■ SHORT PROBLEM: Copy out every line of the data word for word, from the line containing "The height and width of the screenshot is (694, 1862)." down to the line containing "I will coord(678,533).", including both of those lines.

■ Data items:
========
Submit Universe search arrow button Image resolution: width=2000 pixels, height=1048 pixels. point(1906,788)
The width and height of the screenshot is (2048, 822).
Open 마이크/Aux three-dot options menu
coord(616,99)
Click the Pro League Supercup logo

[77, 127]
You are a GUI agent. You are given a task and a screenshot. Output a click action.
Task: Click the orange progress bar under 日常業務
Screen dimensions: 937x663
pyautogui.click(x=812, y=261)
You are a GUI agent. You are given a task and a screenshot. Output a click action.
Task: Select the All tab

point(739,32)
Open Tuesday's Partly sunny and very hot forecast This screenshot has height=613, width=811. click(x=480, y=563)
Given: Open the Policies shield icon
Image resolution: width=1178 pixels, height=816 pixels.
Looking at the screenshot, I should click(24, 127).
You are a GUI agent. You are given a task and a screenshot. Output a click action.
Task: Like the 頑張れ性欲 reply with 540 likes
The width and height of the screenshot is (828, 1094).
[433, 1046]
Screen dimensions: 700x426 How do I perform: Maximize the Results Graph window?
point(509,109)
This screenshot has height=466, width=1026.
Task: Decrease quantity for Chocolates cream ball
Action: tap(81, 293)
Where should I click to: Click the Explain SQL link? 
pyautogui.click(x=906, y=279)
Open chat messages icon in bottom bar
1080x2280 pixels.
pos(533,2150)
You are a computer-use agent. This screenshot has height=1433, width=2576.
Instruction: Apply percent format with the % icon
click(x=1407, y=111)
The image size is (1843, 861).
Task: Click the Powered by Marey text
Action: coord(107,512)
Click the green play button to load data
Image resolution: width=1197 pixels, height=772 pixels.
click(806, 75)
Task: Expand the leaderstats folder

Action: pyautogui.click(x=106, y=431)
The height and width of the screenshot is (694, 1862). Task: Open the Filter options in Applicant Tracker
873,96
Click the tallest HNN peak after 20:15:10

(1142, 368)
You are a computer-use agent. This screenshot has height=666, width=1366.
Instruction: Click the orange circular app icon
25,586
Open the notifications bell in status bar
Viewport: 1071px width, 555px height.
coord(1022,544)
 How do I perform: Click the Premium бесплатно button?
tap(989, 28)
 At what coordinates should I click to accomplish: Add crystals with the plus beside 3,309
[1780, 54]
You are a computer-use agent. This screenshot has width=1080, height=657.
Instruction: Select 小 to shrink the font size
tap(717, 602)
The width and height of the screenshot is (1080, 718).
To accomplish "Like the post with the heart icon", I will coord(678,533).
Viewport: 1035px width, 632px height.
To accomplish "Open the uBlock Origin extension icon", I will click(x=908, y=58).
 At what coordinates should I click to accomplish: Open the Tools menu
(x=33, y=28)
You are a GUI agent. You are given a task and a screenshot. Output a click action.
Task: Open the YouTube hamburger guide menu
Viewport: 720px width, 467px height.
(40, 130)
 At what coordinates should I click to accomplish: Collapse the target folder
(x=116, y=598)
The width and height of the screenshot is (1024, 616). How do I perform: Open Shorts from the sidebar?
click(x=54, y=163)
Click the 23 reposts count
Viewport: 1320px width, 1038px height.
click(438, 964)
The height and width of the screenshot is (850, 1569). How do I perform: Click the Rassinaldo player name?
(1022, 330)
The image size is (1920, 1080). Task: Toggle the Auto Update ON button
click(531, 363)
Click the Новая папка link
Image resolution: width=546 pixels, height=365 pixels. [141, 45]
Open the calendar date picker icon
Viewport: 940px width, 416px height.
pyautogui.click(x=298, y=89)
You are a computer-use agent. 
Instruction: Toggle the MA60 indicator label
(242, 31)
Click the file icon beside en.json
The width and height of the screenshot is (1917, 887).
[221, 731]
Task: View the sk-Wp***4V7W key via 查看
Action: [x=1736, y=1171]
========
■ ANSWER IN FULL:
The height and width of the screenshot is (694, 1862). Task: Open the Filter options in Applicant Tracker
873,96
Click the tallest HNN peak after 20:15:10

(1142, 368)
You are a computer-use agent. This screenshot has height=666, width=1366.
Instruction: Click the orange circular app icon
25,586
Open the notifications bell in status bar
Viewport: 1071px width, 555px height.
coord(1022,544)
 How do I perform: Click the Premium бесплатно button?
tap(989, 28)
 At what coordinates should I click to accomplish: Add crystals with the plus beside 3,309
[1780, 54]
You are a computer-use agent. This screenshot has width=1080, height=657.
Instruction: Select 小 to shrink the font size
tap(717, 602)
The width and height of the screenshot is (1080, 718).
To accomplish "Like the post with the heart icon", I will coord(678,533).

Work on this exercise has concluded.